花の命は短くて・・・
花見 正樹
9月もはや中旬、秋風さわやかな季節がやってきました。
あなたにとって秋はどのような季節ですか?
スポーツ、芸術、食欲、読書、旅、おしゃれ、それとも恋の季節ですか?
今日は、私が気になったスポーツの話題からのつまみ食いです。
10日(日)から大相撲9月場所が始まりましたが、3横綱休場では盛り上がりません。
まさか、稀勢の里がこのまま引退なんて悪夢が来ないことを願うばかりです。
それでも9日(土)に福井市の福井運動公園陸上競技場で行われた日本学生対校選手権の男子100メートル決勝で、東洋大の桐生祥秀選手が、ついに待望の9秒98を記録して優勝、全国のスポーツファンの祝福を浴びているところです。
世界では99位ながらアフリカ系以外での9秒台は過去に数人だけですから、この記録がいかに凄いかが分かります。
思えば、4年前に京都・洛南高3年の桐生が10秒01をマークして注目を浴びてから、大会ごとに注目して、いつ10秒を切るかと期待していましたが、ついにその記録が生まれたのです。
ロンドンで開催されていた第16回「世界陸上競技選手権大会」では、9秒58の世界記録を持つウサイン・ボルト選手が100メートルで3位に敗れるという波乱もあり、男子400メートルリレーでは足を痛めて途中棄権、気の毒なアクシデントでのラストランとなり、引退に花を添えることは出来ませんでした。

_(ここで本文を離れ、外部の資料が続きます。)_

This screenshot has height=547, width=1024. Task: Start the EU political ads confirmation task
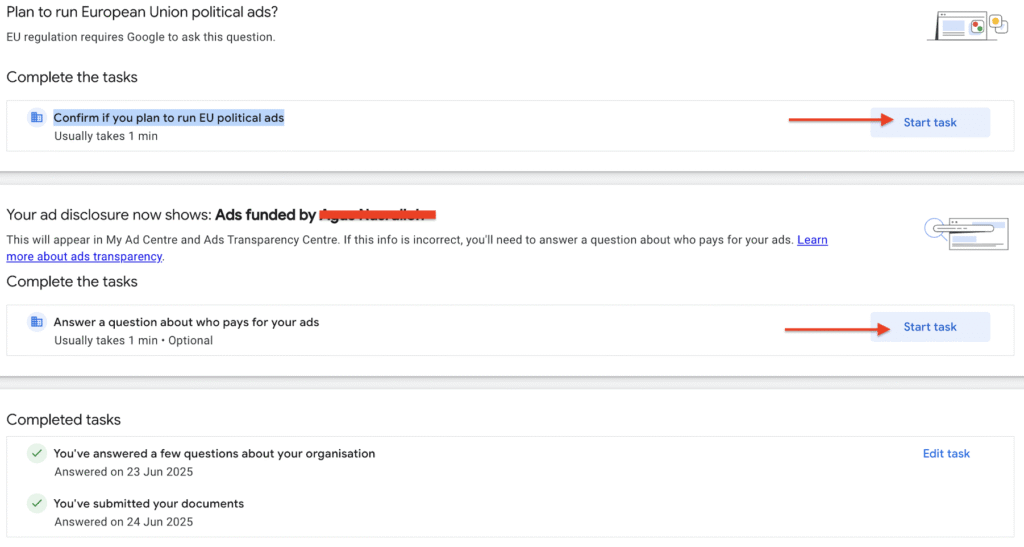coord(930,123)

これも世代交代の波のうねりの一コマです。
世代交替といえば、ボクシングでこんな話題があります。
46戦全勝(38KO)で、軽量級世界最強と称されたタイのロマゴン(左)が、なんと同じ相手に連敗して、不敗神話が消え去り、ロマゴン時代の終えんが訪れたのです。これも驚きましたが盛者必滅の原理からして仕方ないことです。
ひと昔前、青木勝利という天才KOボクサーが、「蠅のパンチ」と見下していた原田選手(後の世界王者)と戦って一方的に殴り負けで倒されながら最後まで立ち上がって敗れた壮絶な因縁試合の結末は今でも脳裏に焼き付いています。これに勝った原田選手は、世界の原田から日本のボクシング協会のトップに君臨し、それまで大スターだった青木選手は消え去り忘れられ、あれから数年後三面記事に小さく悪い記事で載っていました。
花の命は短くて・・・この言葉は女性だけでなく男の世界にも通じます。
ましてや、勝負の世界に生きたことのある男なら、この散り際の哀しみ・・・理解できるはずです。